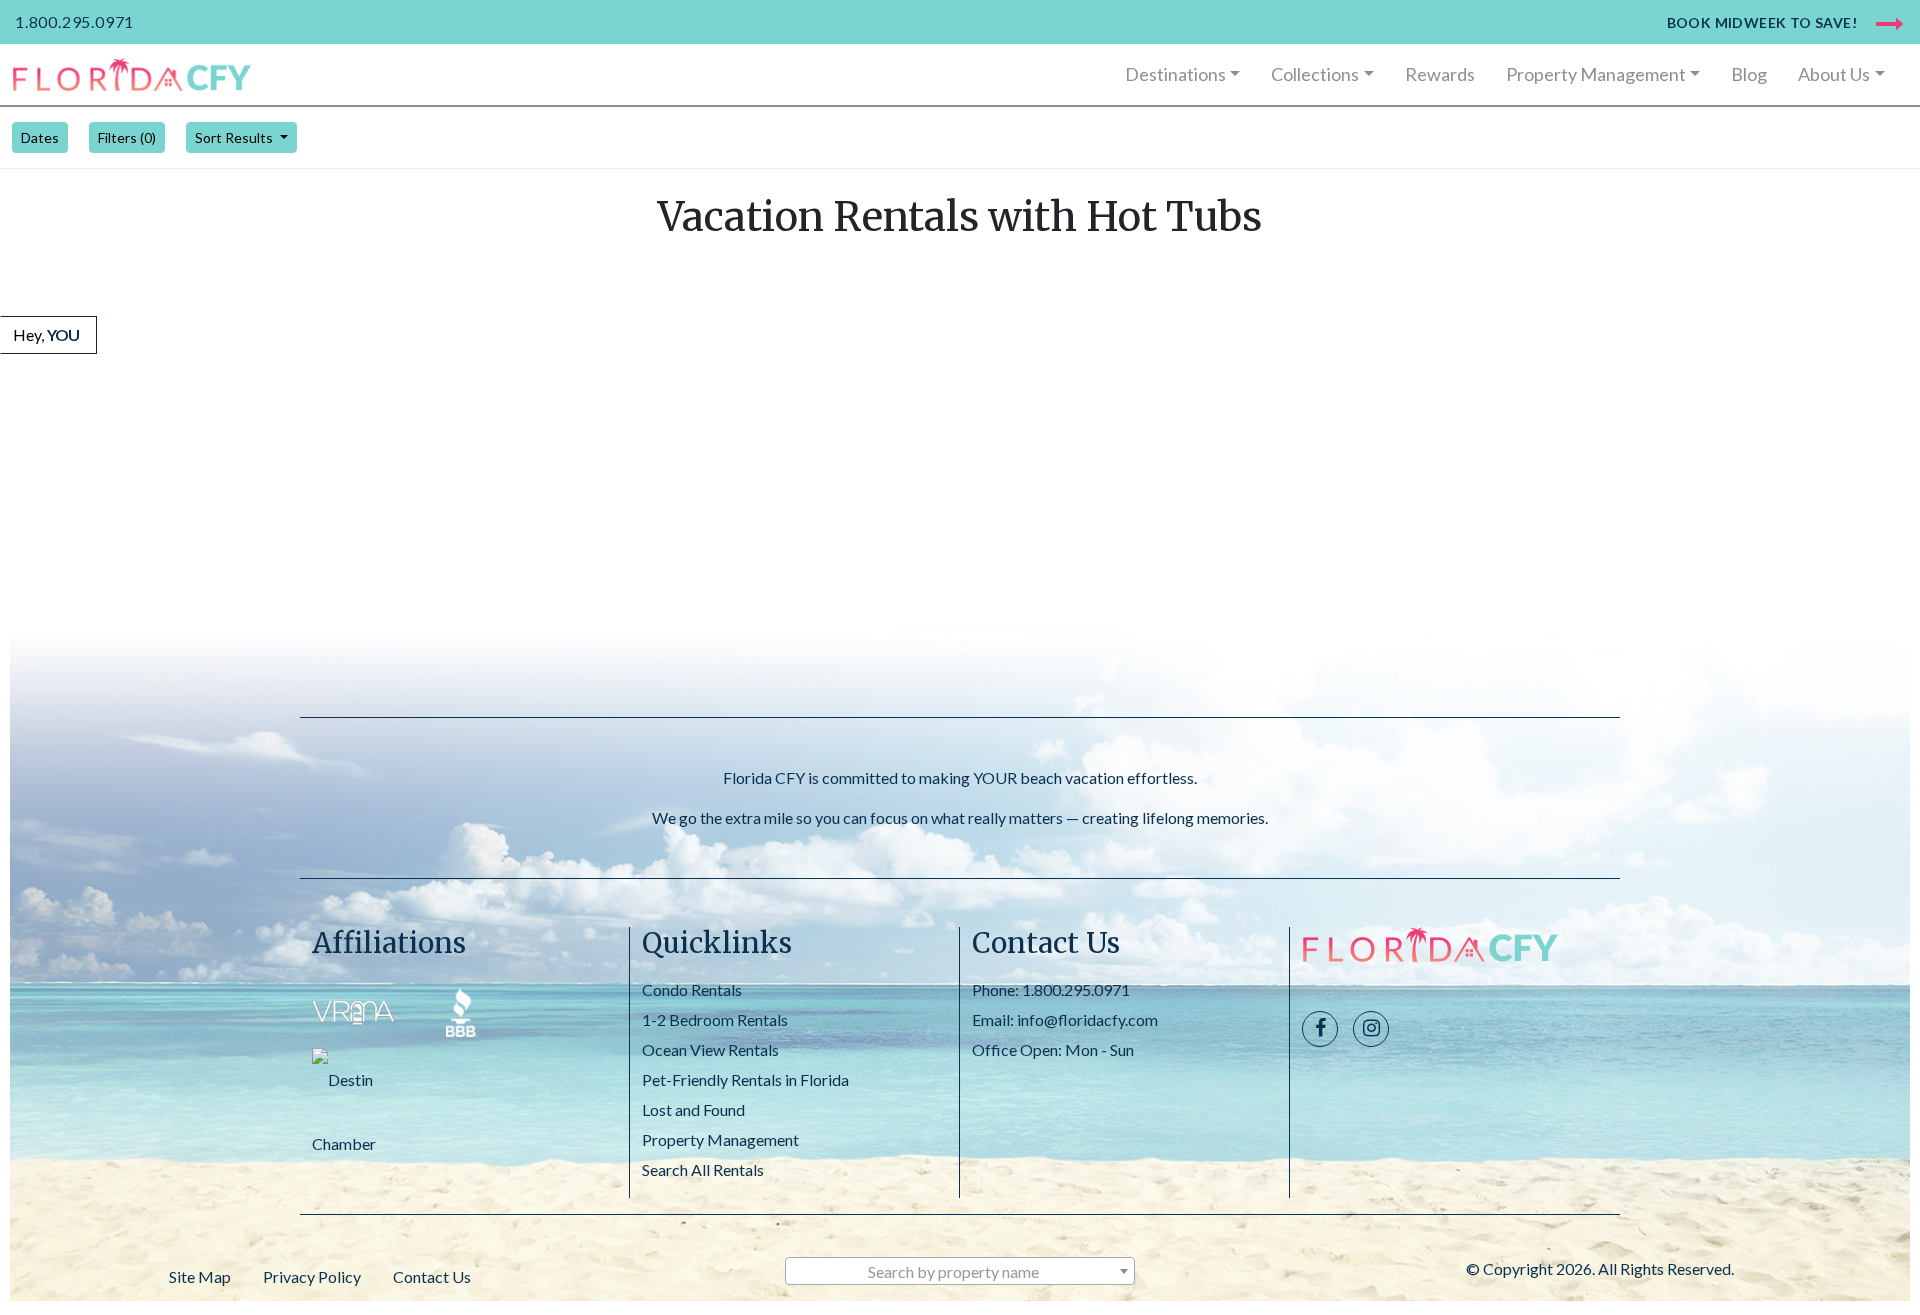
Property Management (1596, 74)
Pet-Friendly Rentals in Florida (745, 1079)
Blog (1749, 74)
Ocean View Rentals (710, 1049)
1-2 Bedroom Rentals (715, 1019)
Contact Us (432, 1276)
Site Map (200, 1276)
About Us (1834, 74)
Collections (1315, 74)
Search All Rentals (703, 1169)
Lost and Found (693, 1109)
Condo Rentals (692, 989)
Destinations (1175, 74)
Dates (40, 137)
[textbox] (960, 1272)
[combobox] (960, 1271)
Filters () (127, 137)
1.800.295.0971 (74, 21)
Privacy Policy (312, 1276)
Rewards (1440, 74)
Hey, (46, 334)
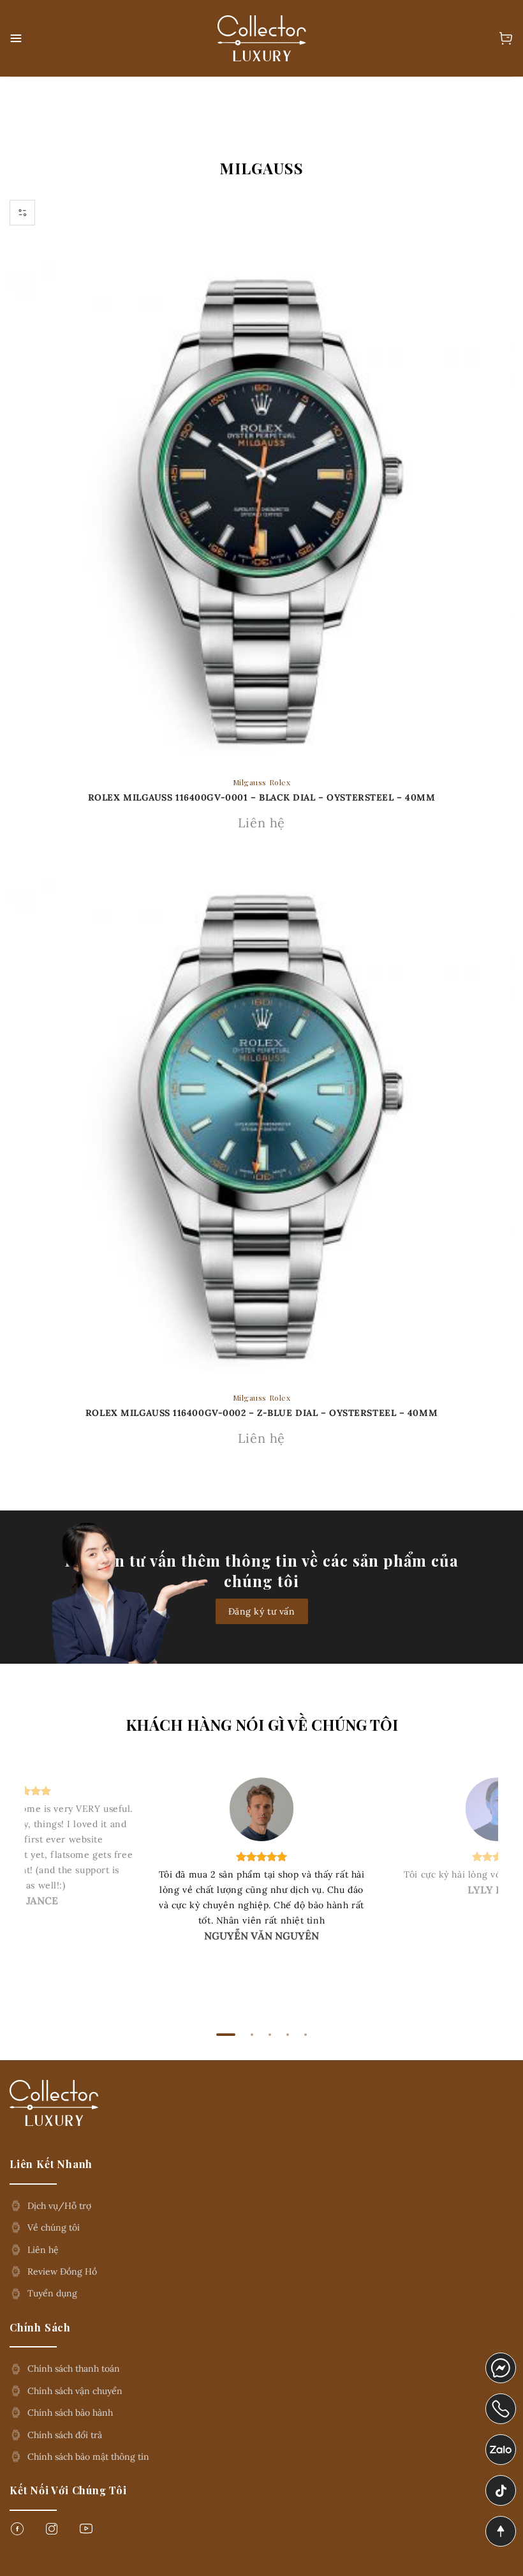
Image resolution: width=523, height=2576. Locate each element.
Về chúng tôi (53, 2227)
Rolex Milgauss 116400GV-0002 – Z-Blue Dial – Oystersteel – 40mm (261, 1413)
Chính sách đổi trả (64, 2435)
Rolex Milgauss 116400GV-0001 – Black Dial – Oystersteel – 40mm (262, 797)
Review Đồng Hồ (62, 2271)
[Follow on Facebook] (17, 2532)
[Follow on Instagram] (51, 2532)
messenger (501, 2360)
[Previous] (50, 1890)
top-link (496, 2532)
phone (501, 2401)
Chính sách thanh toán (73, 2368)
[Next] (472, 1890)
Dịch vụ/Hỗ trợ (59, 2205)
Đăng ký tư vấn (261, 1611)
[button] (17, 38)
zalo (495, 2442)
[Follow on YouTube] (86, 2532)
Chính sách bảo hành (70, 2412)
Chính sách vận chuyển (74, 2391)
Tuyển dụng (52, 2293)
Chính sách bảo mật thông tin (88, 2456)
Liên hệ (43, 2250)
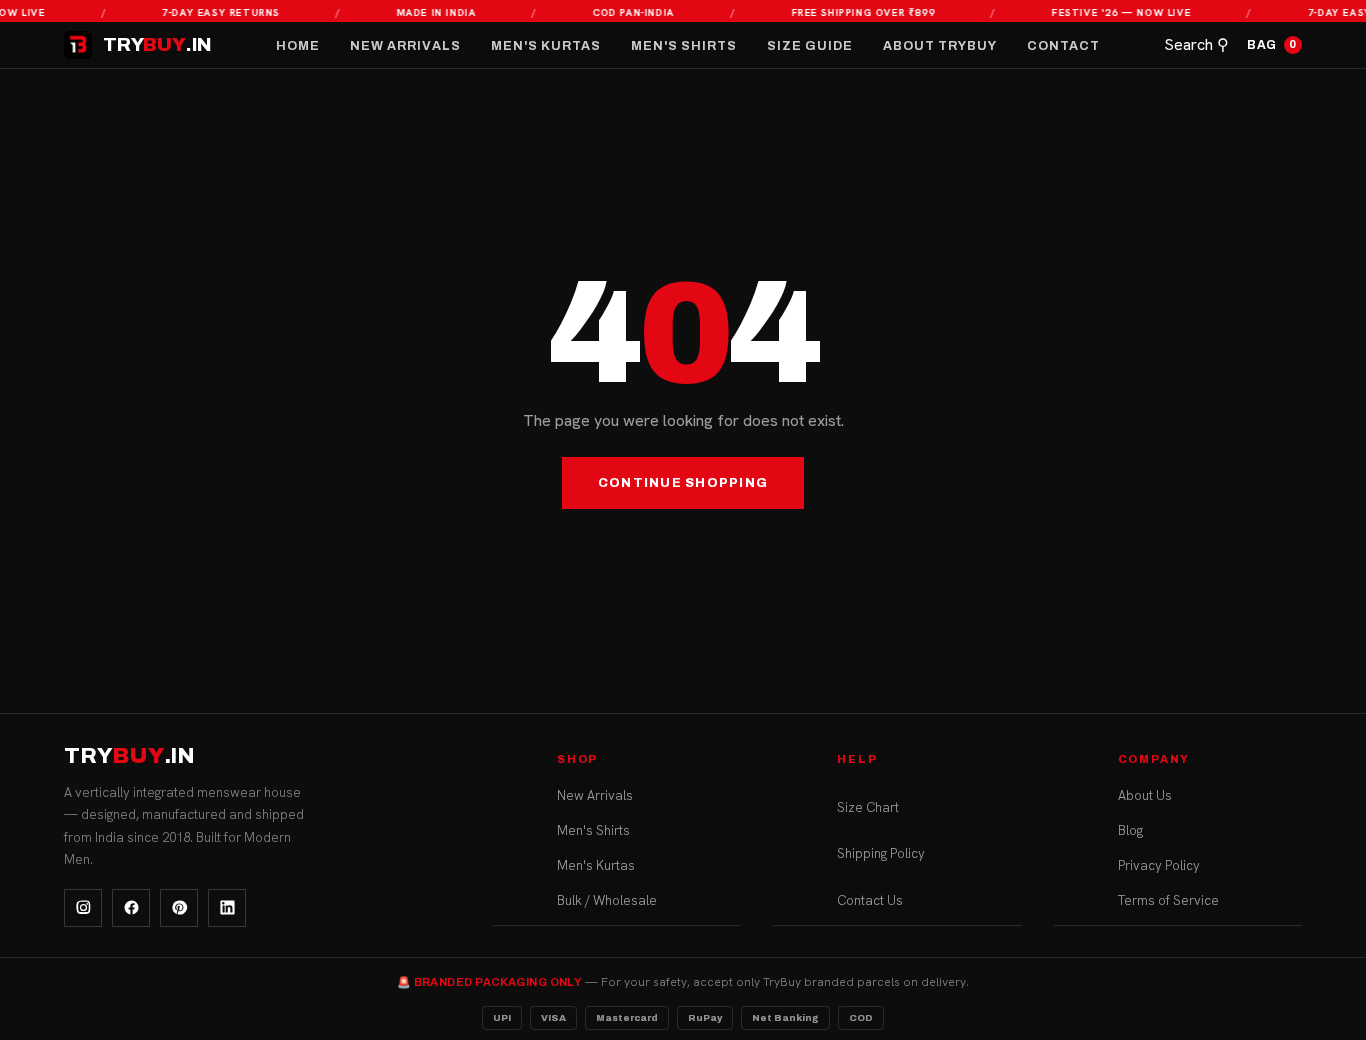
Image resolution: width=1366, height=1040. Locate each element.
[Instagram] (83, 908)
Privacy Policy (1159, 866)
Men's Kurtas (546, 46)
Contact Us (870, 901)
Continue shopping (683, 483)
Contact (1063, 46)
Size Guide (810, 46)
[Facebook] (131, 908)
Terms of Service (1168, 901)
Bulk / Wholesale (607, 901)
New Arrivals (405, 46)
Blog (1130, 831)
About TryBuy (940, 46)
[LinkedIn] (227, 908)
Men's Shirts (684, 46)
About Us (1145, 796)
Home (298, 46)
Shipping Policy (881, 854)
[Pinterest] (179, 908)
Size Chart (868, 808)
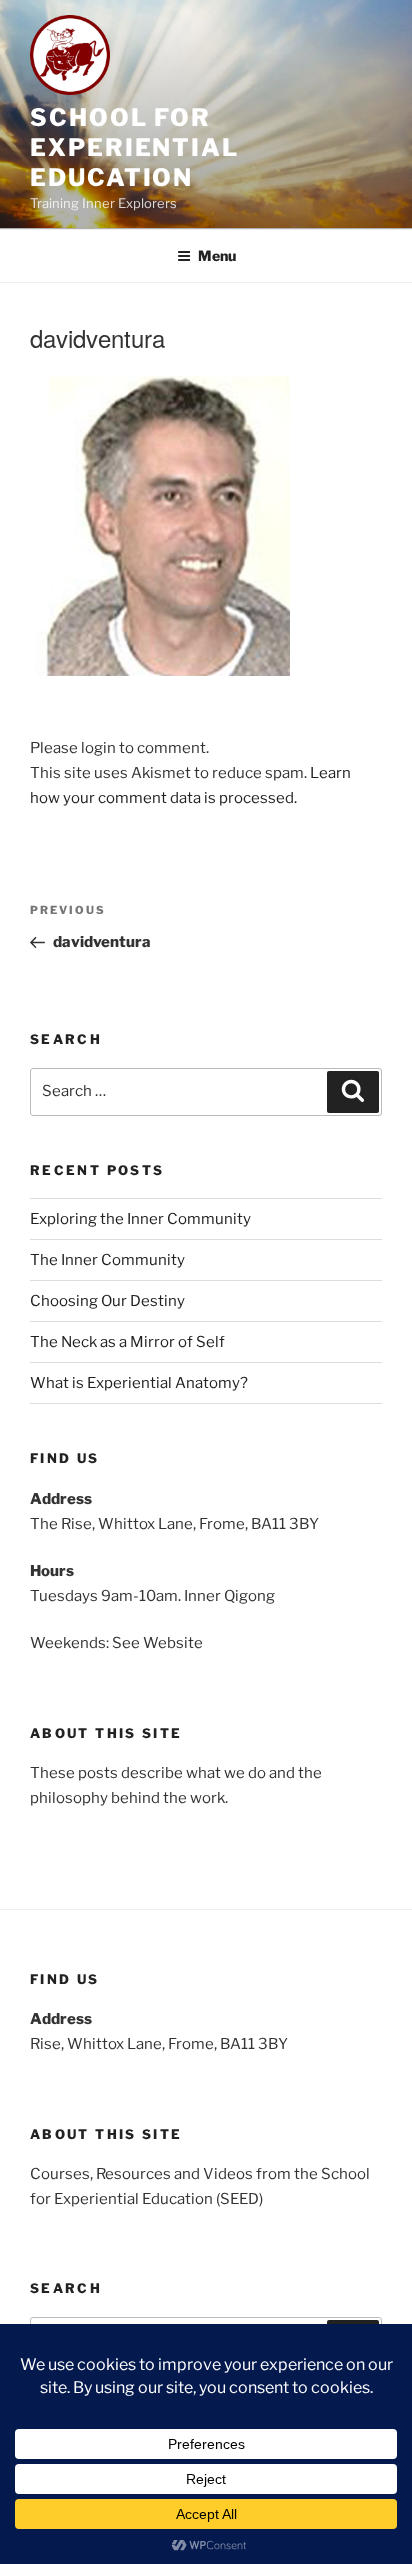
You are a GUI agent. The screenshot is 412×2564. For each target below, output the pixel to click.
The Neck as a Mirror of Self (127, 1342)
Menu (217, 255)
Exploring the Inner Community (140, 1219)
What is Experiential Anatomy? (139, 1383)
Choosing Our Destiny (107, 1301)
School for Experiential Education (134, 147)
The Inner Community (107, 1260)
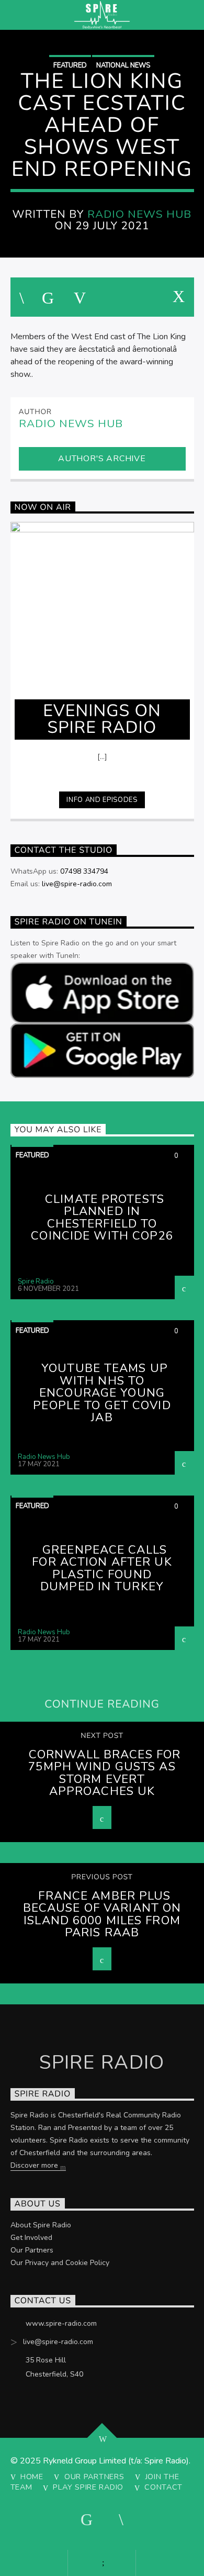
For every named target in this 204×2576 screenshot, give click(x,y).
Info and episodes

● Aim of the exercise: Print all the lines above again exactly, without any pictures.

● Solution to this problem:
Property Management (1596, 74)
Pet-Friendly Rentals in Florida (745, 1079)
Blog (1749, 74)
Ocean View Rentals (710, 1049)
1-2 Bedroom Rentals (715, 1019)
Contact Us (432, 1276)
Site Map (200, 1276)
About Us (1834, 74)
Collections (1315, 74)
Search All Rentals (703, 1169)
Lost and Found (693, 1109)
Condo Rentals (692, 989)
Destinations (1175, 74)
Dates (40, 137)
[textbox] (960, 1272)
[combobox] (960, 1271)
Filters () (127, 137)
1.800.295.0971 (74, 21)
Privacy Policy (312, 1276)
Rewards (1440, 74)
Hey, (46, 334)
Image resolution: width=523, height=2576. Locate each element.
Về chúng tôi (53, 2227)
Rolex Milgauss 116400GV-0002 – Z-Blue Dial – Oystersteel – 40mm (261, 1413)
Chính sách đổi trả (64, 2435)
Rolex Milgauss 116400GV-0001 – Black Dial – Oystersteel – 40mm (262, 797)
Review Đồng Hồ (62, 2271)
[Follow on Facebook] (17, 2532)
[Follow on Instagram] (51, 2532)
messenger (501, 2360)
[Previous] (50, 1890)
top-link (496, 2532)
phone (501, 2401)
Chính sách thanh toán (73, 2368)
[Next] (472, 1890)
Dịch vụ/Hỗ trợ (59, 2205)
Đăng ký tư vấn (261, 1611)
[button] (17, 38)
zalo (495, 2442)
[Follow on YouTube] (86, 2532)
Chính sách bảo hành (70, 2412)
Chính sách vận chuyển (74, 2391)
Tuyển dụng (52, 2293)
Chính sách bảo mật thông tin (88, 2456)
Liên hệ (43, 2250)
Image resolution: width=1366, height=1040. Locate each element.
[Instagram] (83, 908)
Privacy Policy (1159, 866)
Men's Kurtas (546, 46)
Contact Us (870, 901)
Continue shopping (683, 483)
Contact (1063, 46)
Size Guide (810, 46)
[Facebook] (131, 908)
Terms of Service (1168, 901)
Bulk / Wholesale (607, 901)
New Arrivals (405, 46)
Blog (1130, 831)
About TryBuy (940, 46)
[LinkedIn] (227, 908)
Men's Shirts (684, 46)
About Us (1145, 796)
Home (298, 46)
Shipping Policy (881, 854)
[Pinterest] (179, 908)
Size Chart (868, 808)
You are a GUI agent. The screenshot is 412×2564. For each target below, output the pixel to click.
The Neck as a Mirror of Self (127, 1342)
Menu (217, 255)
Exploring the Inner Community (140, 1219)
What is Experiential Anatomy? (139, 1383)
Choosing Our Destiny (107, 1301)
School for Experiential Education (134, 147)
The Inner Community (107, 1260)
For every named target in this 204×2576 screenshot, give click(x,y).
Info and episodes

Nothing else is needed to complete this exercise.